» REQUIRED WORK: All of the data that follows should be given again exactly, without its images.

» Entries taken from a collection:

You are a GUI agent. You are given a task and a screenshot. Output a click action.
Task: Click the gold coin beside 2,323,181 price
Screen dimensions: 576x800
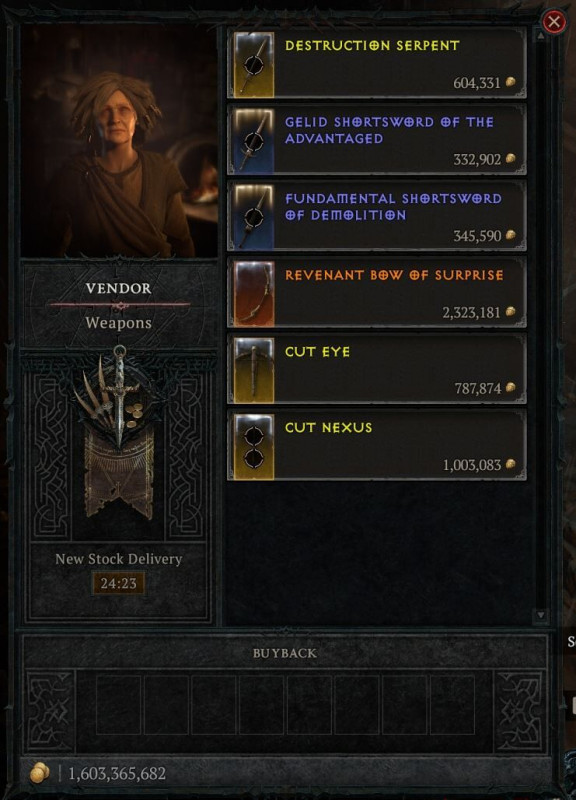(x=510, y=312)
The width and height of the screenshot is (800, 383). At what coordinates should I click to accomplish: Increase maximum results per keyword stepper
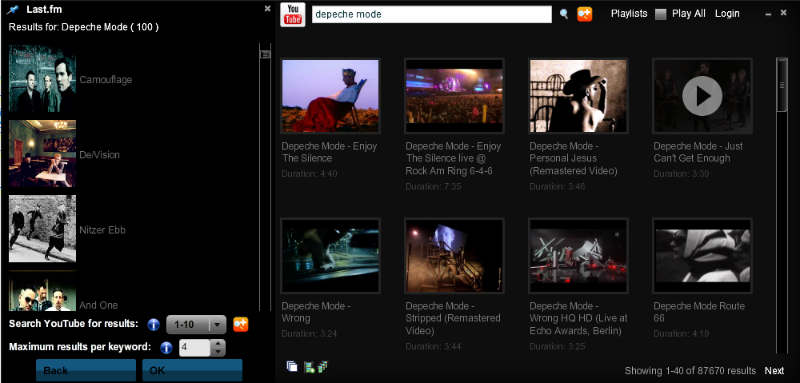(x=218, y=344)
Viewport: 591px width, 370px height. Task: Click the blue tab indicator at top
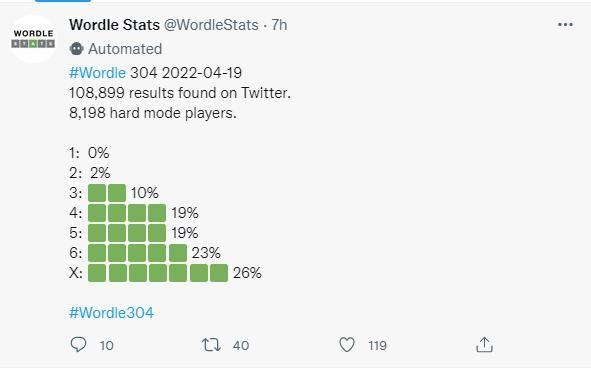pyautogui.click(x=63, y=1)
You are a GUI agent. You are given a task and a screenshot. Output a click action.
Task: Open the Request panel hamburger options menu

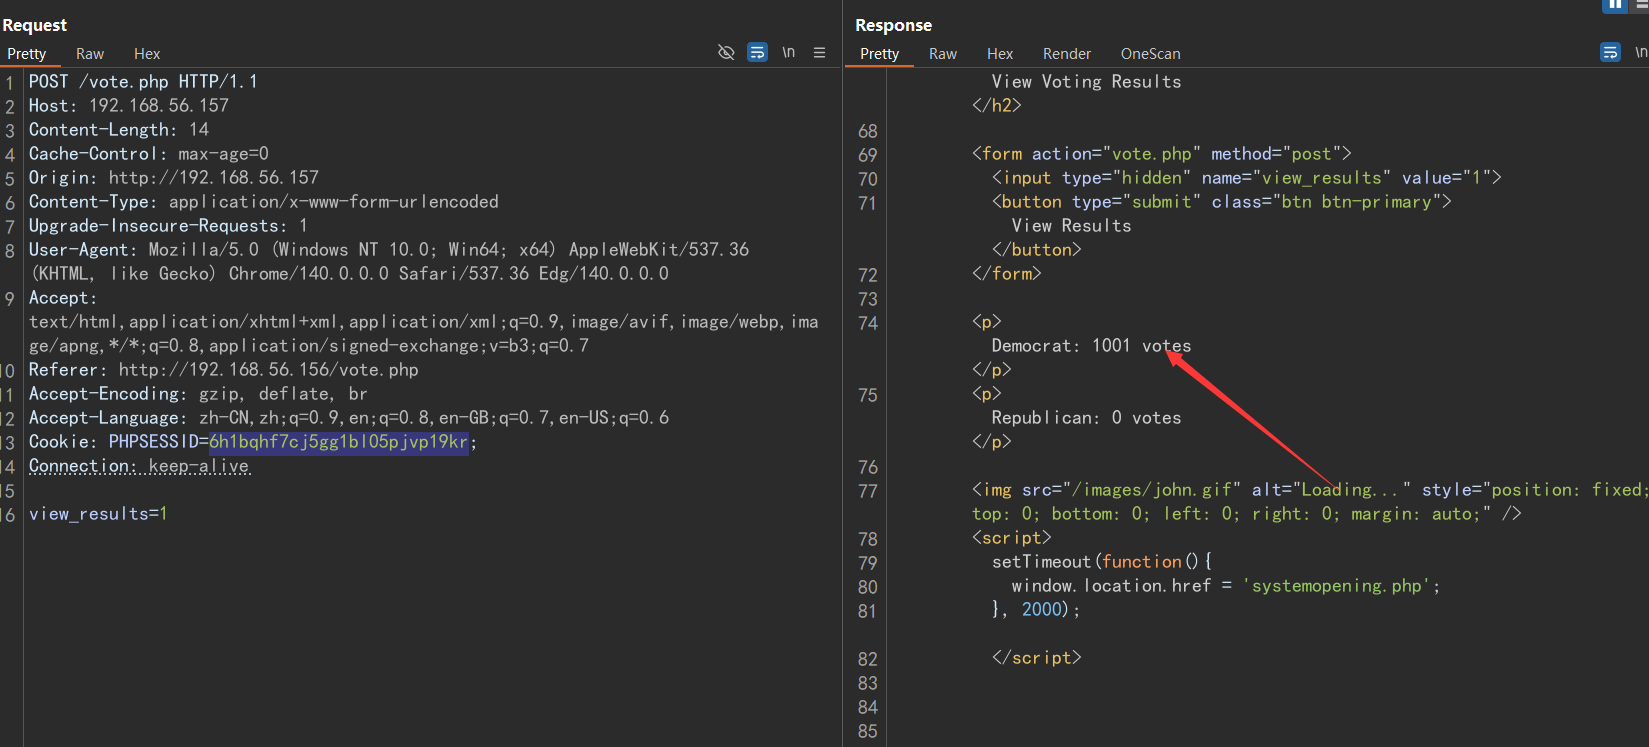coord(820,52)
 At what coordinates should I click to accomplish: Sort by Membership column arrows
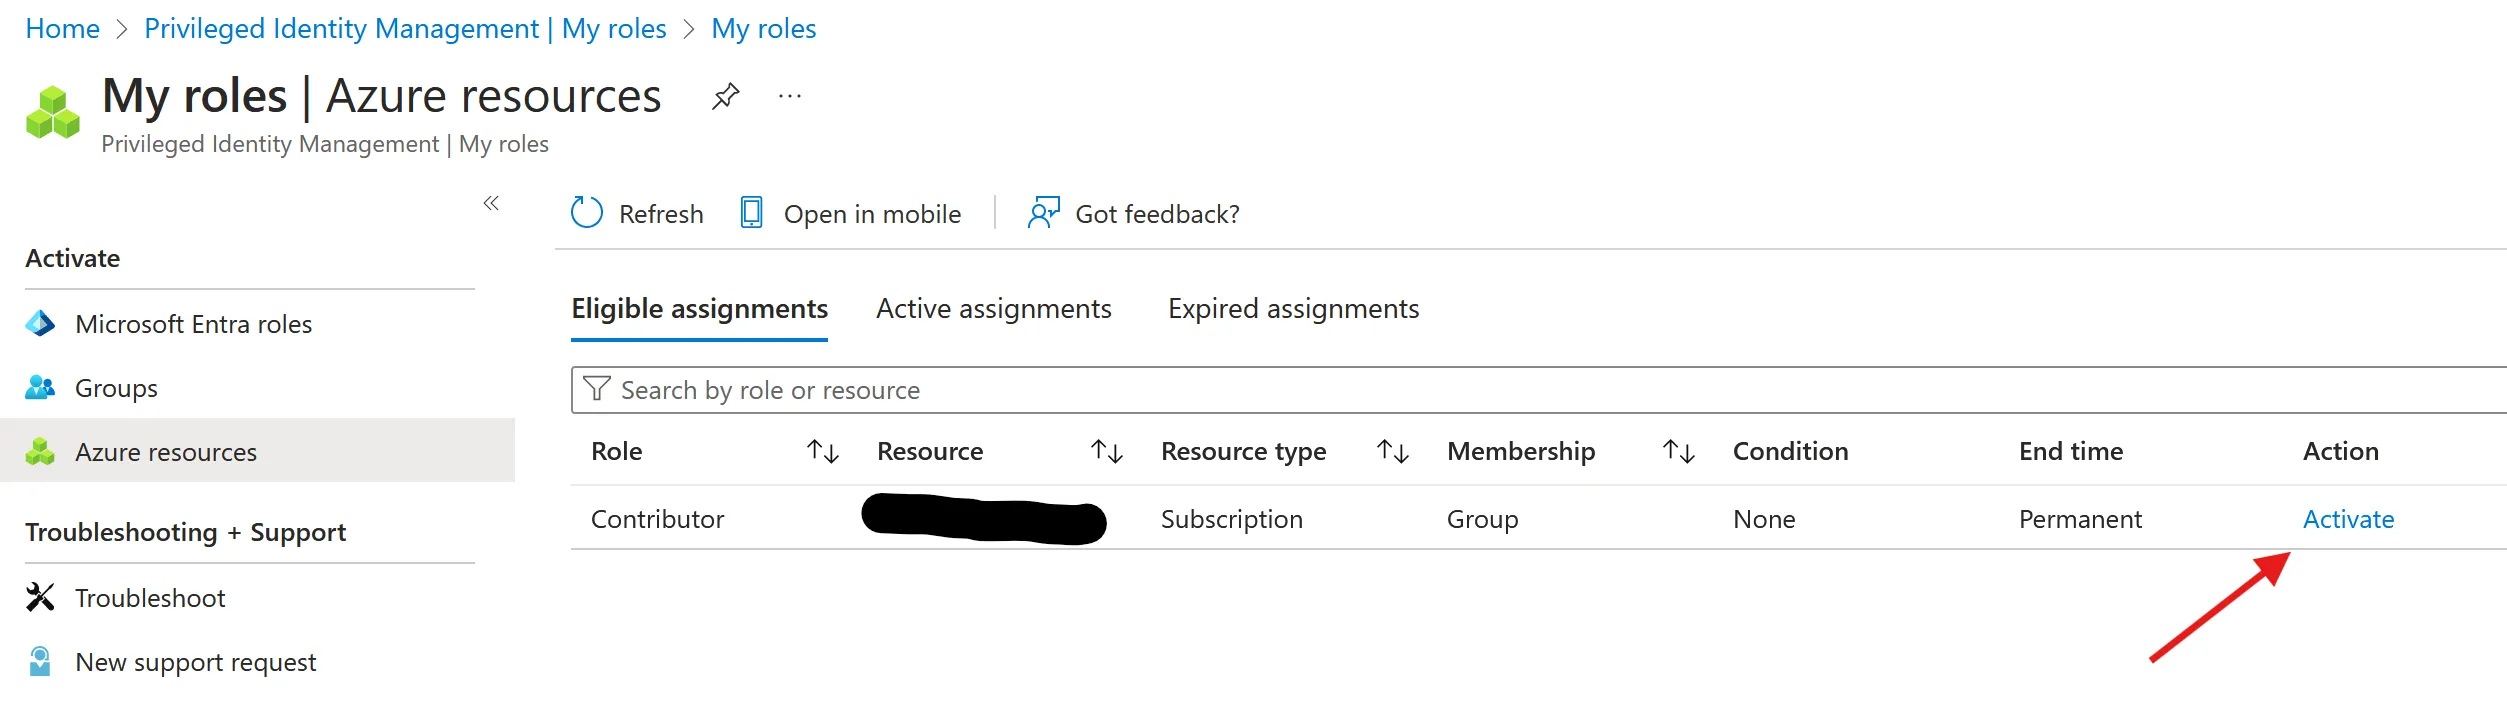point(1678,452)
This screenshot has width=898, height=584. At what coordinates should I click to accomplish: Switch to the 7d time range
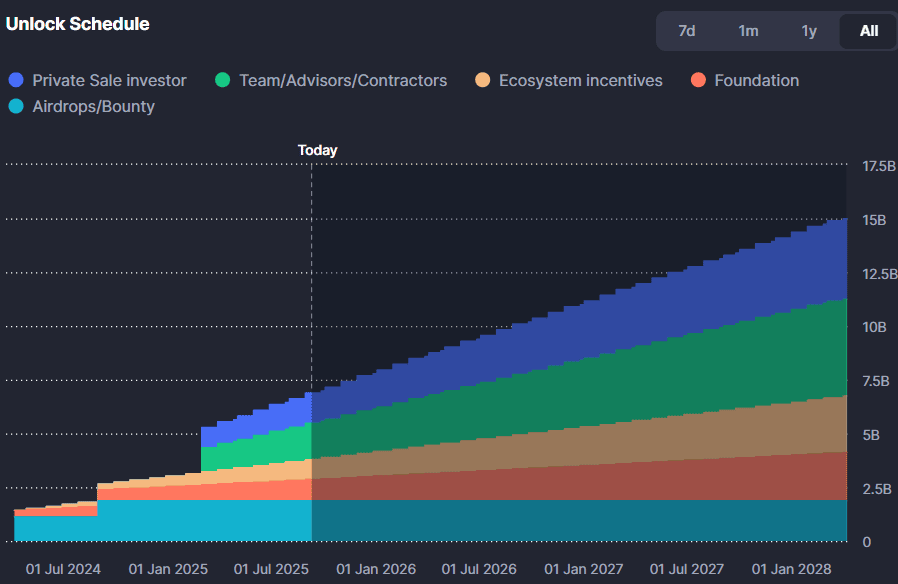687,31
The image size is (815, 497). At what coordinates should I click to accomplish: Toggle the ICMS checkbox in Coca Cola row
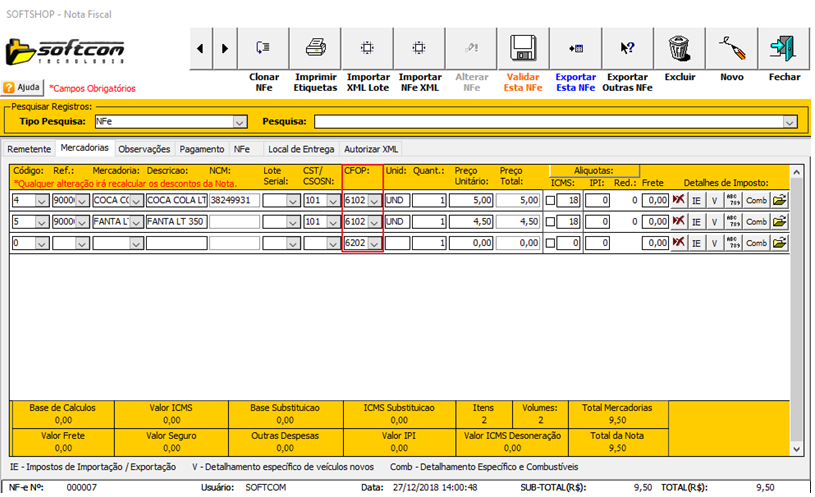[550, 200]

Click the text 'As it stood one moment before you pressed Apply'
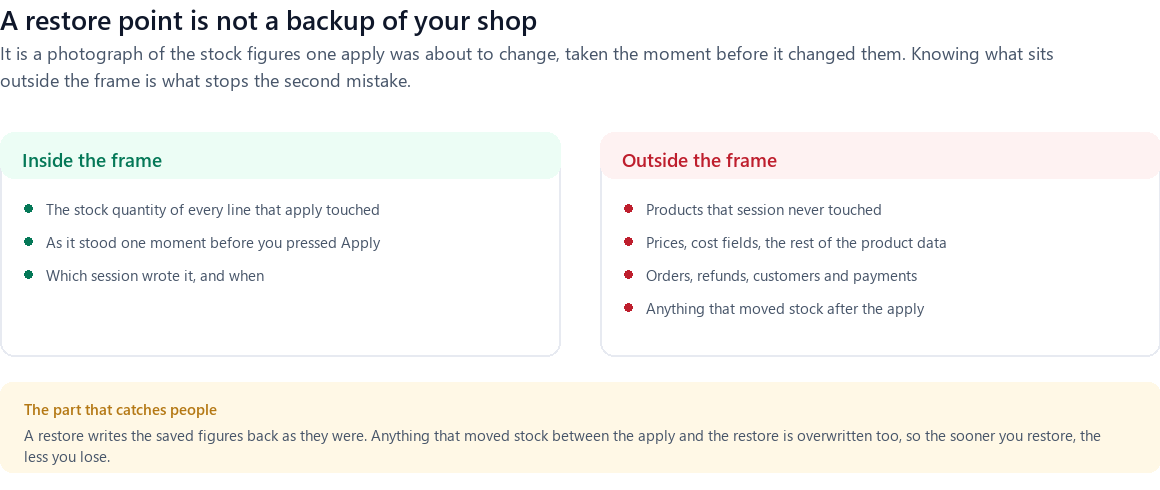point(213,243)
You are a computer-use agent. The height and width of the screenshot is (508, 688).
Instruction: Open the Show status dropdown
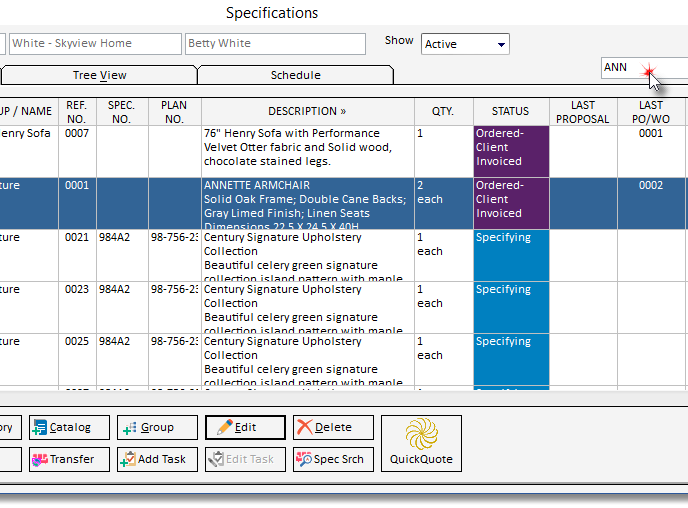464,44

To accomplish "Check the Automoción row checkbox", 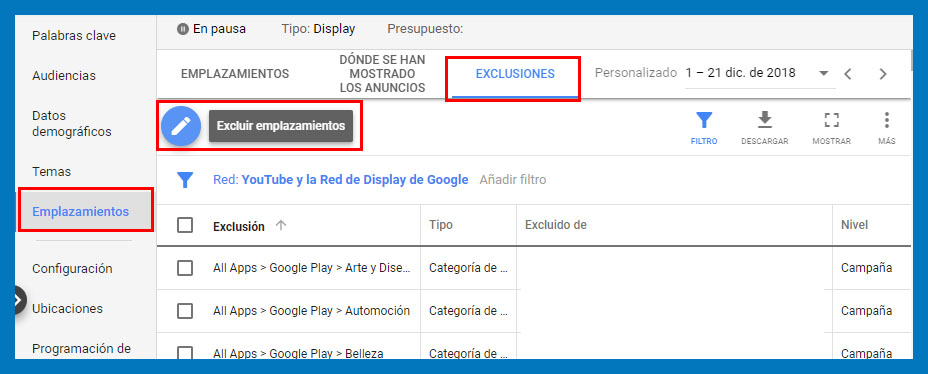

» RESULT:
You are a GUI agent. You are given a task and a screenshot. Output a click action.
Task: Click the gold coin beside 2,323,181 price
Screen dimensions: 576x800
(x=510, y=312)
The width and height of the screenshot is (800, 383). At what coordinates should I click to accomplish: Increase maximum results per keyword stepper
(x=218, y=344)
Viewport: 591px width, 370px height. Task: Click the blue tab indicator at top
pyautogui.click(x=63, y=1)
You are a GUI agent. You are given a task and a screenshot. Output a click action.
Task: Open the Request panel hamburger options menu

coord(820,52)
 At what coordinates should I click to accomplish: Sort by Membership column arrows
point(1678,452)
This screenshot has width=898, height=584. At what coordinates should I click to accomplish: Switch to the 7d time range
687,31
The image size is (815, 497). At what coordinates should I click to accomplish: Toggle the ICMS checkbox in Coca Cola row
[550, 200]

Click the text 'As it stood one moment before you pressed Apply'
point(213,243)
You are a computer-use agent. The height and width of the screenshot is (508, 688).
Instruction: Open the Show status dropdown
464,44

To accomplish "Check the Automoción row checkbox", 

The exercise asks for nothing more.